Please pull out the lines of the listing below, starting at the line containing "Expand the Security folder node" and ending at the line containing "(x=73, y=76)", and reproduce them without any change.
-- start of Task data --
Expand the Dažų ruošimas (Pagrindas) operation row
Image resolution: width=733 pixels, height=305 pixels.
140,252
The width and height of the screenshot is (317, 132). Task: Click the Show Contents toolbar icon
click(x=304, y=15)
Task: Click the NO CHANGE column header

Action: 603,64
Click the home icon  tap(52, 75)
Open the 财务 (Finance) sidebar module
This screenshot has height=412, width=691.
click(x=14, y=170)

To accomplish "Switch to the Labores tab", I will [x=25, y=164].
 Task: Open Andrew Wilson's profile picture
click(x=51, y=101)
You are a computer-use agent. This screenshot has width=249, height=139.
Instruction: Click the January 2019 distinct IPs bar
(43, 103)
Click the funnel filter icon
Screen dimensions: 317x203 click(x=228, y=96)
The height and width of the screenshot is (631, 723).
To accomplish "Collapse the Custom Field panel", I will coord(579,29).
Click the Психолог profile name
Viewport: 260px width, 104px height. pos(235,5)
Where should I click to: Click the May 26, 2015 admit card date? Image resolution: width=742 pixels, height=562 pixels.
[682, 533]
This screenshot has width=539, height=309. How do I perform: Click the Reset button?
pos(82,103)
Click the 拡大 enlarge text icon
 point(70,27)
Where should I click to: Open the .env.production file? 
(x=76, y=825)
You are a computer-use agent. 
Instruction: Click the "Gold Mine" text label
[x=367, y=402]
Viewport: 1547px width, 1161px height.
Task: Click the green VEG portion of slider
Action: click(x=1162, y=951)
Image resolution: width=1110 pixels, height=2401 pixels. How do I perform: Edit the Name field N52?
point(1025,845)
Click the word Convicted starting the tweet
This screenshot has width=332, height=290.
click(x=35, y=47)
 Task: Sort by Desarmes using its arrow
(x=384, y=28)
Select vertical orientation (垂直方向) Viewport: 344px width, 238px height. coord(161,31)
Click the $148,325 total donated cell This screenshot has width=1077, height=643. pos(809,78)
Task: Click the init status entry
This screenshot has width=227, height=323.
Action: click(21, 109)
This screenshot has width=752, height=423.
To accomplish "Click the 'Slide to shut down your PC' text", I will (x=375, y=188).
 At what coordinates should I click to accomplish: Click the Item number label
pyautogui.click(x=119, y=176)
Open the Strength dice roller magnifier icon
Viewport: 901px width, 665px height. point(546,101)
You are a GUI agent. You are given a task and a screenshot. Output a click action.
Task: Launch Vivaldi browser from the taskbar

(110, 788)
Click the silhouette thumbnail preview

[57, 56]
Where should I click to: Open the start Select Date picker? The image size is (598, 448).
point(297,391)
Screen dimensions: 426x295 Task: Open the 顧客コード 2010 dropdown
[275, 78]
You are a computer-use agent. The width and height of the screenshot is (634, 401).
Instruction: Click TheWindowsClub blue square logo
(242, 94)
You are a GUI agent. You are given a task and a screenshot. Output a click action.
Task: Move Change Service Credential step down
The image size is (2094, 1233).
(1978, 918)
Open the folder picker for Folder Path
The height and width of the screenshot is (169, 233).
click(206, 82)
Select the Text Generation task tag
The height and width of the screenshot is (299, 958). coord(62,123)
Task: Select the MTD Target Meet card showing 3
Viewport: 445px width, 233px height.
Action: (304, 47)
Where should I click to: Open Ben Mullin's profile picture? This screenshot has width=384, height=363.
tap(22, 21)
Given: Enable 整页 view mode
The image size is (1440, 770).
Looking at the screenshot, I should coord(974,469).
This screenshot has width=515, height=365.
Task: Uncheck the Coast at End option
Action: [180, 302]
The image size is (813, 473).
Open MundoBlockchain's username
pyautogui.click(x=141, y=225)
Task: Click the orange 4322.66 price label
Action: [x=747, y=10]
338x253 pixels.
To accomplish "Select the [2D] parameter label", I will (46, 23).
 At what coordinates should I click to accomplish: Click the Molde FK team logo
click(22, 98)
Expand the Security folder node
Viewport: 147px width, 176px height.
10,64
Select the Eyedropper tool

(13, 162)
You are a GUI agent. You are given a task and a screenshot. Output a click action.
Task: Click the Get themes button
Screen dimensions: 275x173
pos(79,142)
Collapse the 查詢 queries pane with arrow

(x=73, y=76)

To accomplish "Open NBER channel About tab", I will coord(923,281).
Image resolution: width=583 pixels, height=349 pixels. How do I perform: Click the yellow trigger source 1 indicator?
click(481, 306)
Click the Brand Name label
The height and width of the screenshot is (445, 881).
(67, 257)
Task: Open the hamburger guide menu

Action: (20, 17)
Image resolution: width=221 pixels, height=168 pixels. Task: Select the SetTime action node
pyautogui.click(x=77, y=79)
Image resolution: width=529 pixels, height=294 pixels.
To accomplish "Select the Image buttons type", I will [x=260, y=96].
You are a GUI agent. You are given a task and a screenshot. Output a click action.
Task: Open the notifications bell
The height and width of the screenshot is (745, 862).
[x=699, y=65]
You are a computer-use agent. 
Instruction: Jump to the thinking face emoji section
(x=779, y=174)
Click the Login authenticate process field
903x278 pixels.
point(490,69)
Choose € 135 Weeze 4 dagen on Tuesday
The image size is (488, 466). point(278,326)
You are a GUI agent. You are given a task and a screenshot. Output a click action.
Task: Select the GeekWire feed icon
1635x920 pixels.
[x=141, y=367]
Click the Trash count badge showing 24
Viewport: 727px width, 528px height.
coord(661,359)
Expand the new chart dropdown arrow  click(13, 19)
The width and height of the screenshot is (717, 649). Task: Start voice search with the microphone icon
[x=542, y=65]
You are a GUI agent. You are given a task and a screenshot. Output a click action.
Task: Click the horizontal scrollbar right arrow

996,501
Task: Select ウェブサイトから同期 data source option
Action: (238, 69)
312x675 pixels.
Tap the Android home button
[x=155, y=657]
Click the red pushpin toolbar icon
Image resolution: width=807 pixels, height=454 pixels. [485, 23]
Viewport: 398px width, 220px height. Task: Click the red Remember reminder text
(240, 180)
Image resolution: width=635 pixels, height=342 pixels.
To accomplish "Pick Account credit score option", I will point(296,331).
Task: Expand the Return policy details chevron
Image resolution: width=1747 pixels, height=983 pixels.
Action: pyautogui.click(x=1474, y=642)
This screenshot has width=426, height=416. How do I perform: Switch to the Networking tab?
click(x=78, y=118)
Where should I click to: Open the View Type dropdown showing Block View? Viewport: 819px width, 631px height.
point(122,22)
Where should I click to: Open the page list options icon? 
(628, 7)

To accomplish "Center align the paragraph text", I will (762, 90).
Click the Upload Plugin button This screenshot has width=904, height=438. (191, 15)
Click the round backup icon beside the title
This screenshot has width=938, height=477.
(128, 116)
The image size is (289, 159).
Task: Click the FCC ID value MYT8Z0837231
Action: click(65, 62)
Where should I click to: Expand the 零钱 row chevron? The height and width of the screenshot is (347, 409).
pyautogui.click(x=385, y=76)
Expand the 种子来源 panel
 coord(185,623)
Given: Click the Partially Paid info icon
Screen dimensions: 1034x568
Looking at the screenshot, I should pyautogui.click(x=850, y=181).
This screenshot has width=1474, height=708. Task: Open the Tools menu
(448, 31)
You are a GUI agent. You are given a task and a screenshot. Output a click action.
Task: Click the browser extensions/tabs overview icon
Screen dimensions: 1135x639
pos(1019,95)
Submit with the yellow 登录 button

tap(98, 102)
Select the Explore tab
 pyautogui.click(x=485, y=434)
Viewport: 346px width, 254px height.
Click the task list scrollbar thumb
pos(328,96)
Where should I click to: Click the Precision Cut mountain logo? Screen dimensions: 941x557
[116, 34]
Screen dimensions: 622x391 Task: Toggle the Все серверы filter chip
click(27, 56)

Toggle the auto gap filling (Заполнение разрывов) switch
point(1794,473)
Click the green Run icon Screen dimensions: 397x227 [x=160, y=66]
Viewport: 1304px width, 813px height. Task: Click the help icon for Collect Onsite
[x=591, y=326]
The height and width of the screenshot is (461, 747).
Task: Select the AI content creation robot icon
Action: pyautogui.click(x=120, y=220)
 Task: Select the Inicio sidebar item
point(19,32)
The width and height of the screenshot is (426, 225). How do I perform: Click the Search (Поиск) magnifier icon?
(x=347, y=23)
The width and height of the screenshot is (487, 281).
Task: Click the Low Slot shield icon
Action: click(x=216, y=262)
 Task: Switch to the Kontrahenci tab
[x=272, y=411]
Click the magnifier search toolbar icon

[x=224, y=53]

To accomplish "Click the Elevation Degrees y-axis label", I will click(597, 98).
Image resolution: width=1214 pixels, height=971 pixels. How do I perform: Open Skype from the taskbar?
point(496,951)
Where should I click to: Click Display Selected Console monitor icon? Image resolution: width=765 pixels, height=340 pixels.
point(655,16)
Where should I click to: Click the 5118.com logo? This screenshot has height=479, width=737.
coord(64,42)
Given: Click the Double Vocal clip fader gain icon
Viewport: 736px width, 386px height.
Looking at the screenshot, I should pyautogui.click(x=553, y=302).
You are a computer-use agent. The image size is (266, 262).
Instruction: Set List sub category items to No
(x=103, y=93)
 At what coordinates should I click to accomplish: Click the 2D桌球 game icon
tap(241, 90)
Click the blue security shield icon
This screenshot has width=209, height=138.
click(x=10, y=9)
-- end of Task data --
Final answer.
Expand the Security folder node
Viewport: 147px width, 176px height.
10,64
Select the Eyedropper tool

(13, 162)
You are a GUI agent. You are given a task and a screenshot. Output a click action.
Task: Click the Get themes button
Screen dimensions: 275x173
pos(79,142)
Collapse the 查詢 queries pane with arrow

(x=73, y=76)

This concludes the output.